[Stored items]
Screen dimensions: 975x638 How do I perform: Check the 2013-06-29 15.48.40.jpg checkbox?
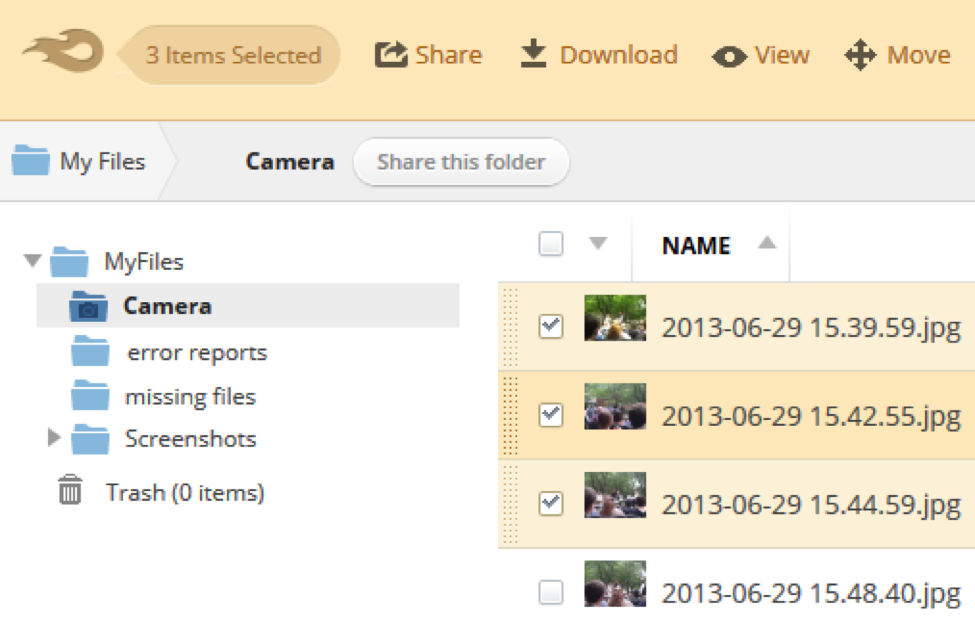point(551,593)
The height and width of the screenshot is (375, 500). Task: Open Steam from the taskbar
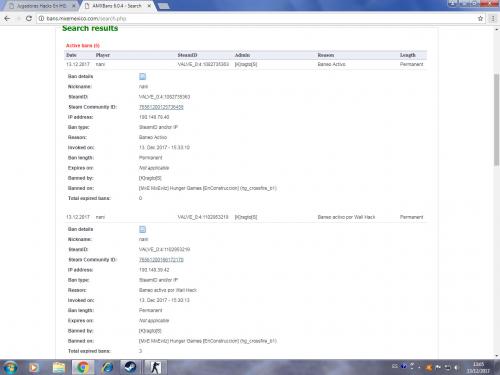130,367
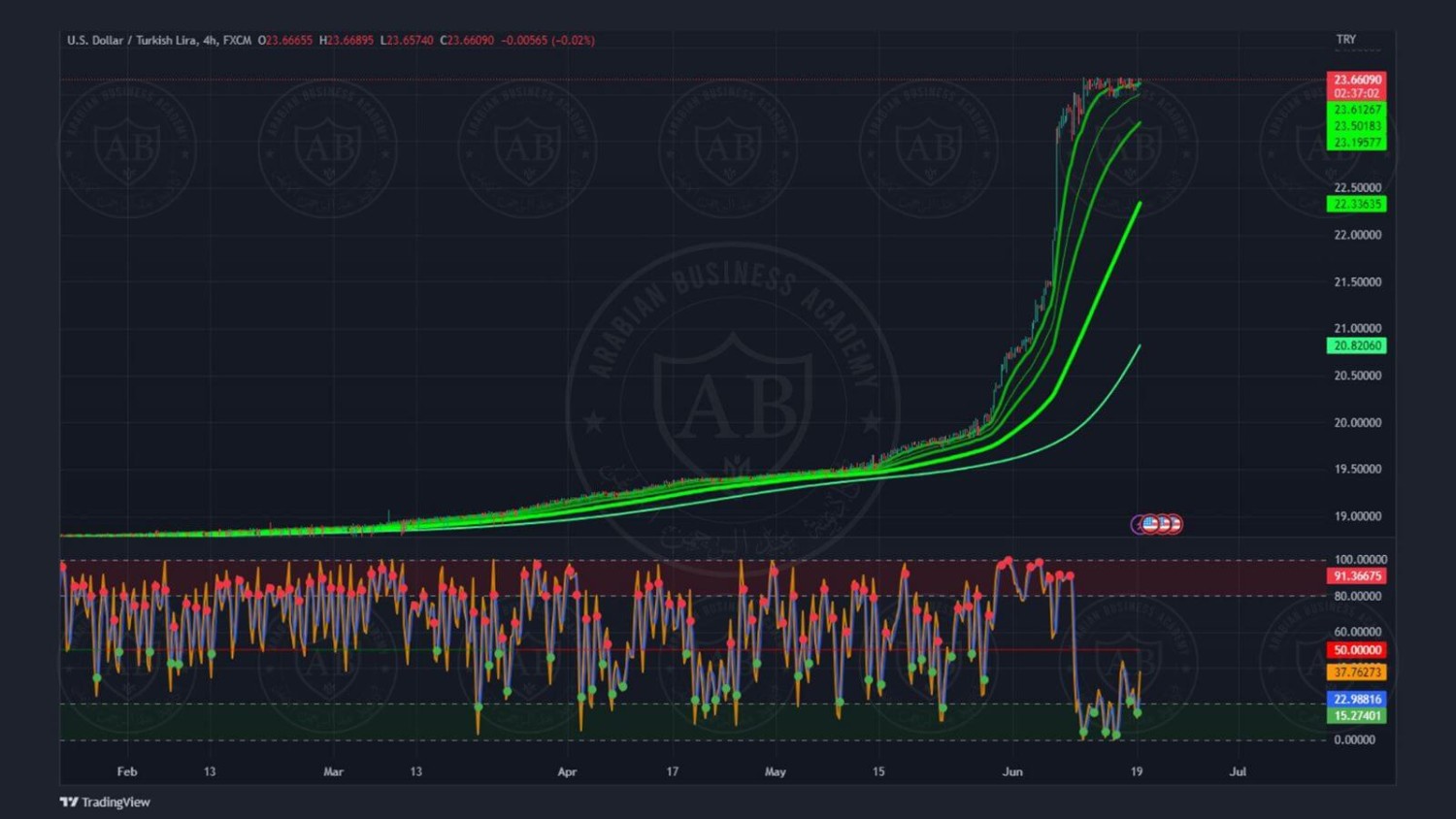Click the Jun label on time axis
The height and width of the screenshot is (819, 1456).
point(1012,772)
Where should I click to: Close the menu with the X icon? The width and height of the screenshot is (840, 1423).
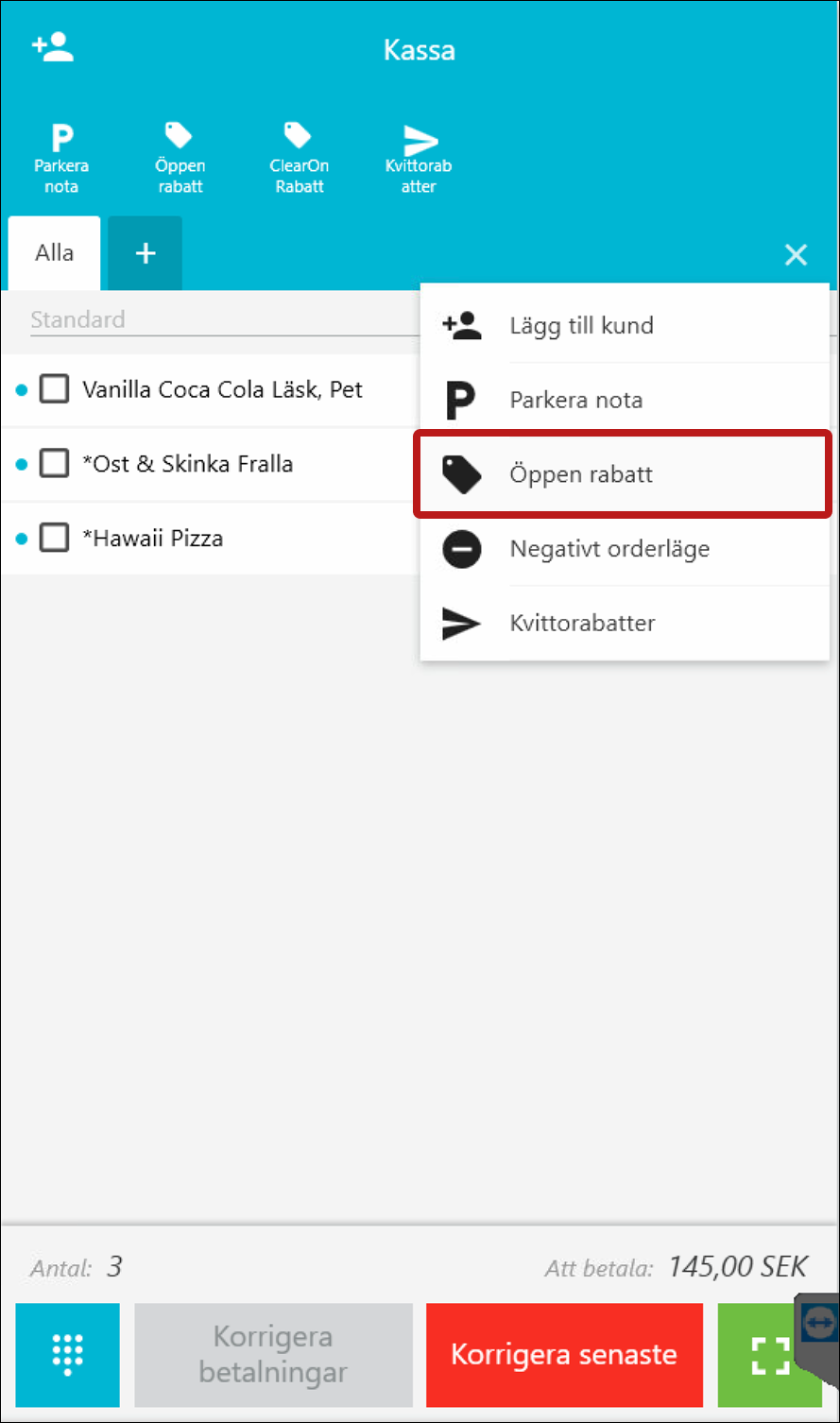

→ **Your goal**:
The copy you give must repeat each record character for character, but it must not include the pictures.

→ **Finished task**:
Screen dimensions: 975x638 How do I perform: Check the 2013-06-29 15.48.40.jpg checkbox?
point(551,593)
The height and width of the screenshot is (375, 500). Task: Open Steam from the taskbar
130,367
Click the Jun label on time axis
The height and width of the screenshot is (819, 1456).
point(1012,772)
Where should I click to: Close the menu with the X icon? The width and height of the screenshot is (840, 1423).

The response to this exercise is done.